++++ EXCERPTED TEXT ++++
5.2.2. Second-language acquisition.

In recent years, there has been increased research interest regarding second-language acquisition of sign languages (Chen Pichler et al. 2019; Geer & Keane 2017; Rosen 2004, 2008; for an overview, see Chen Pichler & Koulidobrova 2016). The focus of such research is often on areas of the new modality that are considered to be most difficult for learners of a second language in a second modality, such as handshape discrimination, which is a salient component of sign language phonology.

Sign language phonology:

the study of the rule system underlying the form of signs

While a growing number of studies have looked at second-language signers taking courses for general interest or for language requirements, virtually none have considered the second-language acquisition of hearing parents with deaf children who have elected to learn to sign as a family. Since their needs and motives are very different (Chen Pichler 2017), it is important to study this group of second-language learners to see what methods might be most effective for them.

5.2.3. Ethnographic approaches.

Because of the variety of environments and conditions under which sign languages are acquired, Hou & Kusters (2020) have recommended that linguists employ linguistic ethnographic documentation methods whenever possible. The focus of linguistic ethnography, according to Hou & Kusters (2020, p. 340), is “viewing language as a culturally and socially constituted and situated practice.” More to the point, language—specifically, sign languages—cannot be studied outside of its use among deaf and hard of hearing people and between them and nondeaf people. In addition to examining how and when deaf and hard of hearing people acquire linguistic structures, Hou & Kusters have pointed out that linguists should also examine what Kusters et al. (2017) called the “semiotic repertoire” of deaf and hard of hearing children. Such examination should consider a wider range of communicative behaviors that is not limited to those of a formal language.
++++ EXCERPTED RECORDS ++++
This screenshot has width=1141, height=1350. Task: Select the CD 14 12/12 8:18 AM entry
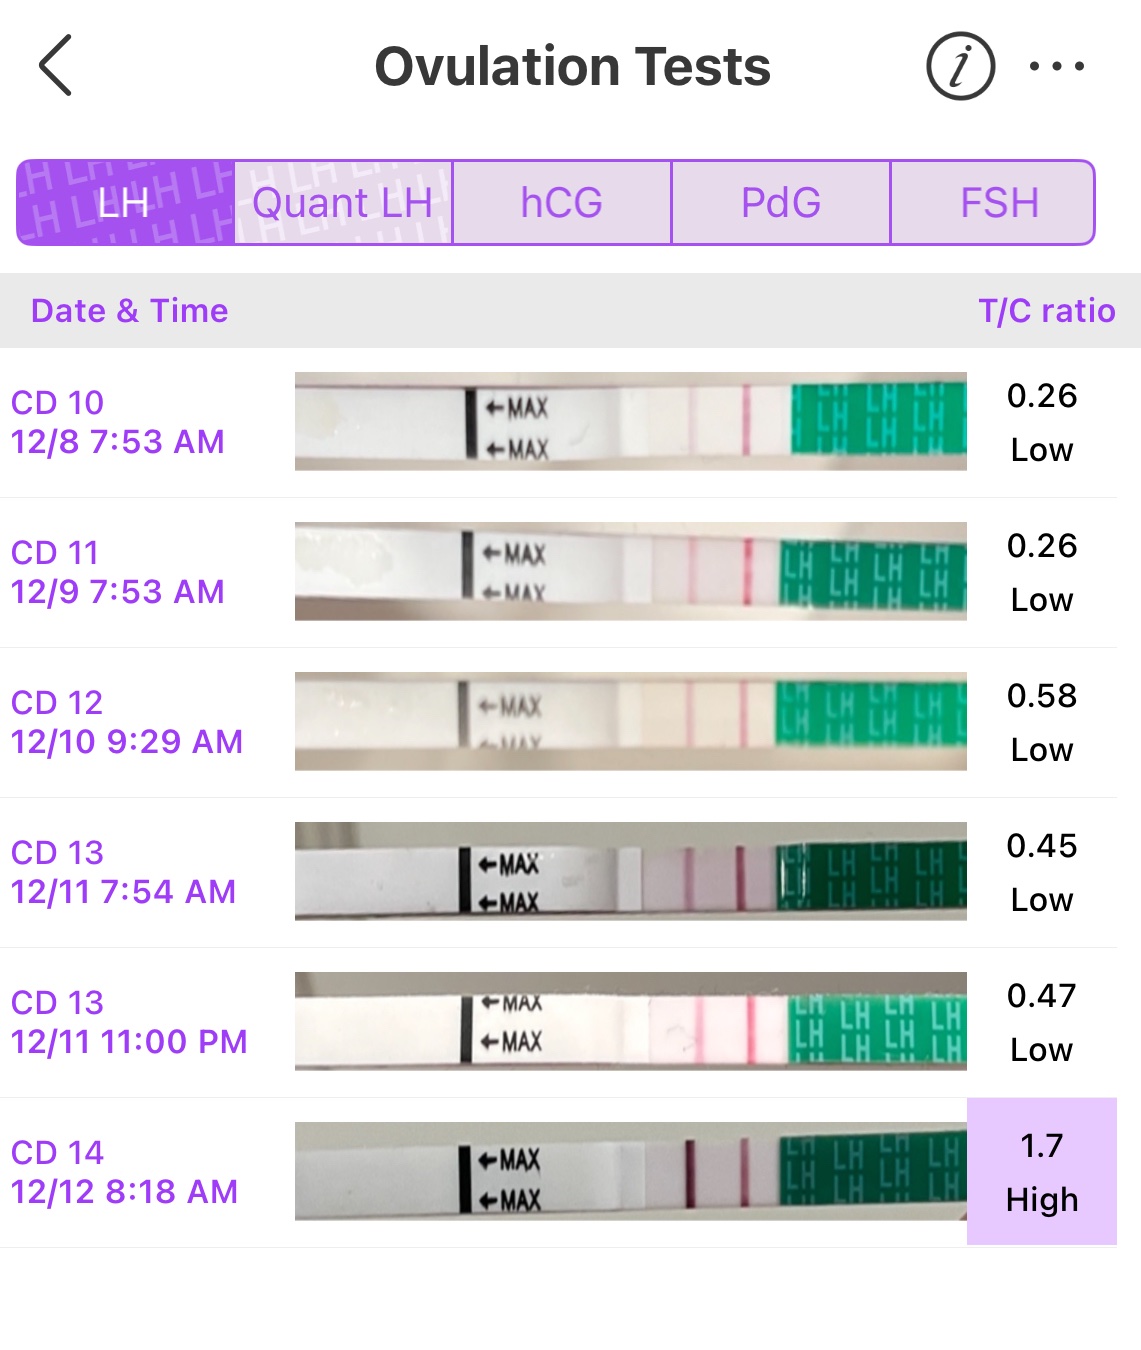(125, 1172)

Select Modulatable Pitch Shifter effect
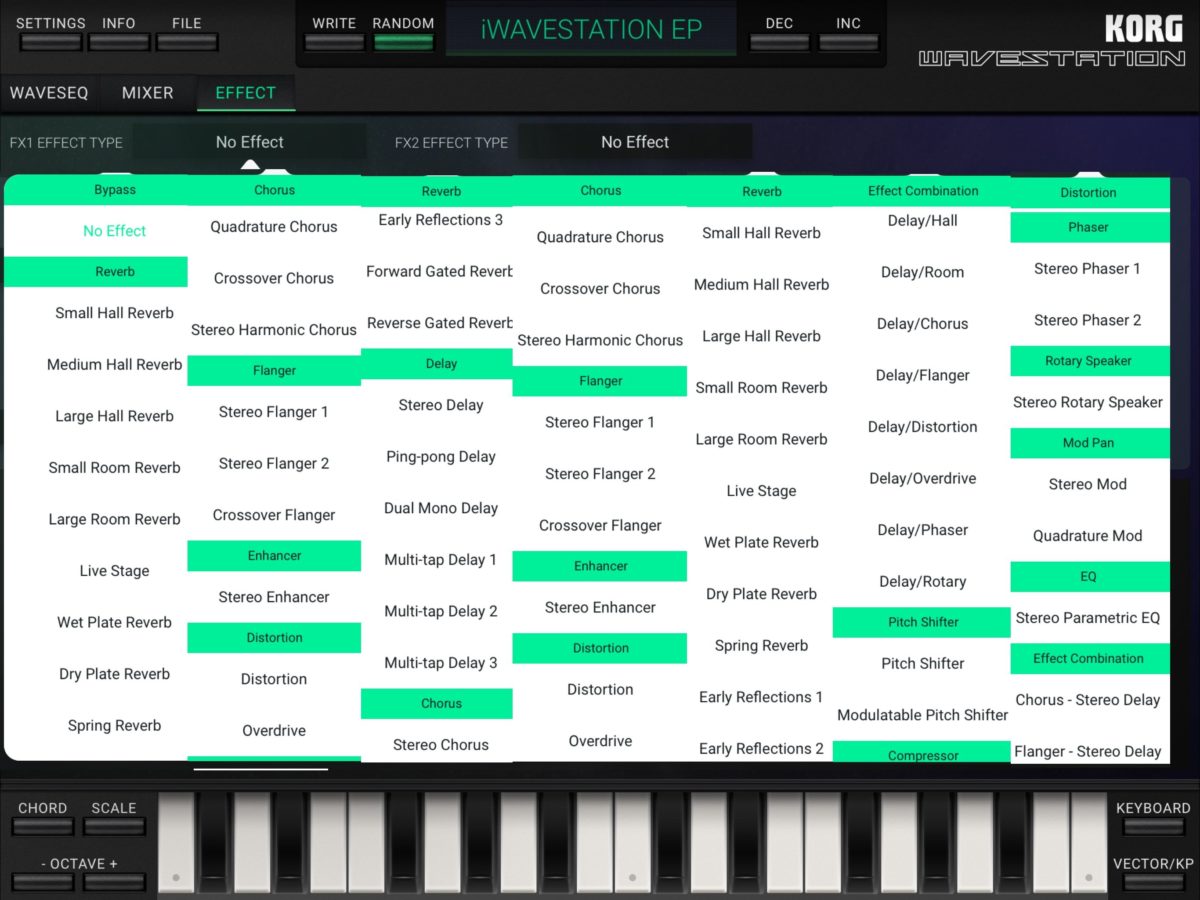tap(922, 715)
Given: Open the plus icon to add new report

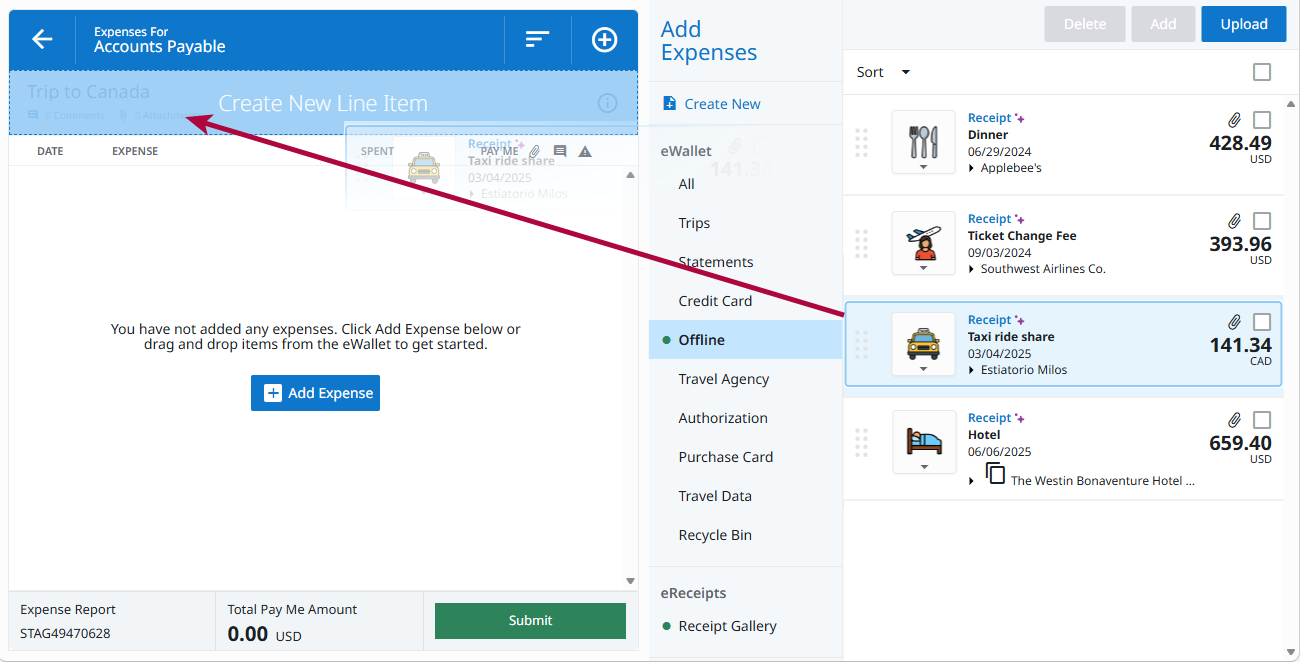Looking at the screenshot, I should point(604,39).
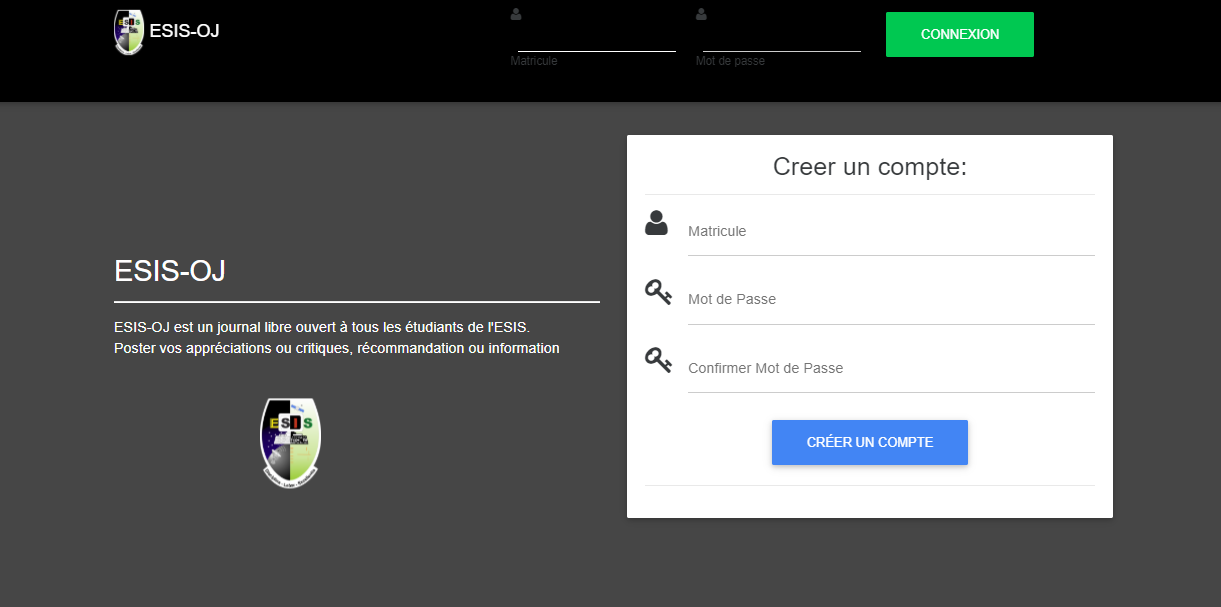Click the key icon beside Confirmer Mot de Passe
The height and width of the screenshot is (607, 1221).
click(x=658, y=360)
++++
# [EXERCISE GOAL]
In the excerpt on sign language acquisition, reproduce the passage from "5.2.2. Second-language acquisition." to "sign language phonology.", substituting "signed languages" for "sign languages".

# [EXPECTED OUTPUT]
5.2.2. Second-language acquisition.

In recent years, there has been increased research interest regarding second-language acquisition of signed languages (Chen Pichler et al. 2019; Geer & Keane 2017; Rosen 2004, 2008; for an overview, see Chen Pichler & Koulidobrova 2016). The focus of such research is often on areas of the new modality that are considered to be most difficult for learners of a second language in a second modality, such as handshape discrimination, which is a salient component of sign language phonology.